Alfa y Omega: Ese temor es de un instante nomás, eh…
Hermano: (Ininteligible)
Alfa y Omega: Sí, pero resulta que dice el Padre: demuestra falta de espiritualidad (ininteligible)
Hermana: ¿Quién velaría por…? Pensaría que Dios va a velar por la criatura.
Alfa y Omega: No, es que…
Hermano: Quien es responsable de todo esto, es la sociedad en que vivimos, imagínese qué puede ser de esa criatura dejándole en esta sociedad.
Alfa y Omega:  Sí, indudablemente por eso que se justifica el Juicio, porque dice el Padre: ni una molécula, queda de este extraño mundo.
Hermano: No hay pregunta, que no tenga respuesta.
Alfa y Omega: El mundo va a ser mirado en el futuro, como el mundo más primitivo en la eternidad del planeta, (ininteligible) comían carne a cada rato, eh… las mujeres se pintaban…
Hermano: Según usted, ¿cuál es la alimentación adecuada?
Alfa y Omega: ¡Ah!
Hermano: Según usted, ¿cuál debe ser la alimentación adecuada?
Alfa y Omega: Leche y frutas, la misma que pidieron a Dios; la base…
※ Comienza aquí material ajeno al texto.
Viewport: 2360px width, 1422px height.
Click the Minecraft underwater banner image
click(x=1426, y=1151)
Hermano: La base: leche y frutas… ¿verduras?
Hermano: También.
Hermana: La vegetariana…
Alfa y Omega: Porque hay una cosa, que los que comieron carne tienen Juicio de los animalitos que se comieron; …
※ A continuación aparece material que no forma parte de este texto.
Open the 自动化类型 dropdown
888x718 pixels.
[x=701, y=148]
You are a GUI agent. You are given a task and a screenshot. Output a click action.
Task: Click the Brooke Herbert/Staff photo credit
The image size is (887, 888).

Hermano: A mi, me apasiona la carne.
Alfa y Omega: Está mal, porque va tener que enfrentar al animalito que se comió.
Hermano: Ellos se van a quejar ante el Padre.
Hermana: Las vacas que te has comido.
Alfa y Omega: Y eso se paga por moléculas.
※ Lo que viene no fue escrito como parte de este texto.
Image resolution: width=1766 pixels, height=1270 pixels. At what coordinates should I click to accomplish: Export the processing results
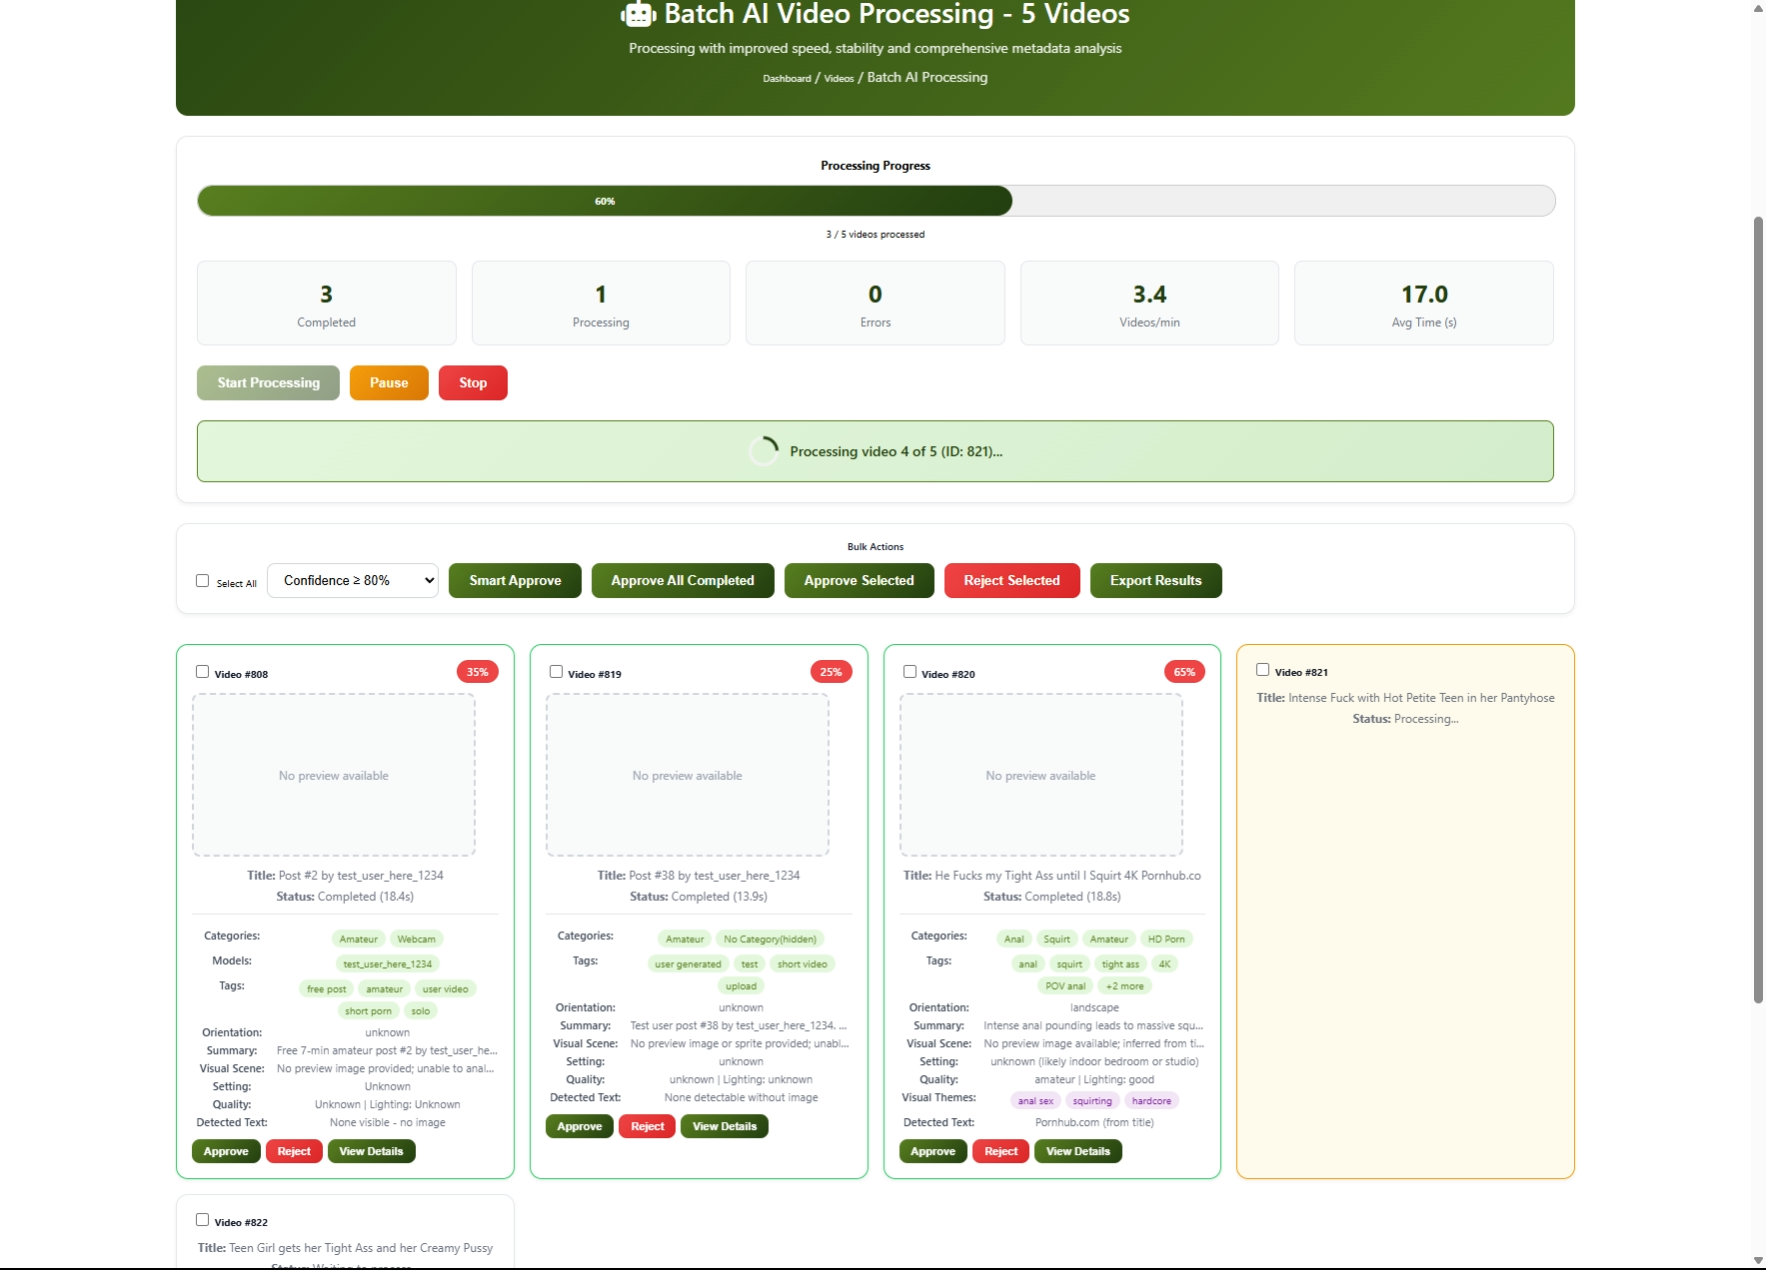1155,580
Hermano: Molécula por molécula.
Alfa y Omega: A no ser que el animalito perdone.
Hnos  (Conversaciones ininteligibles)
Alfa y Omega: … aquí hay un Título eh… de la vida humana.
Hnos. (Conversaciones ininteligibles)
Hermano: ¿Cuál es el Título?
Hermano: A ver que lo lea nomás.
Hermano: En la prueba de la vida, cada virtud del pensar humano, no debió haberse dividido por la influencia de extrañas costumbres, que en su desarrollo incluían la inmoralidad; todos los de la prueba de la vida, debieron haberse cuidado segundo por segundo de la moral en que se vivió; porque ni un segundo de inmoralidad, se perdona en el divino Juicio de Dios; es más fácil que sea perdonado, uno que habiendo violado la ley de Dios, vivió en moral; a que sea perdonado uno que también la violó, pero que fue inmoral en la prueba de la vida.-
Hermano: Una pregunta le hago, ¿por qué razón no se imprime esto?
Alfa y Omega: No, es que aquí… aquí hay un procedimiento hermano (ininteligible)
Hnos (Conversaciones ininteligibles)
Hermano: No es lo mismo mirar a una mujer desnuda, que a un hombre desnudo.
Alfa y Omega: Eh… ambos son escándalo, eso se llama escándalo del sexo, porque dice el Padre: cuando se pidió la reencarnación, se pidió sexo; el sexo hablará en el Juicio en sus leyes de sexo.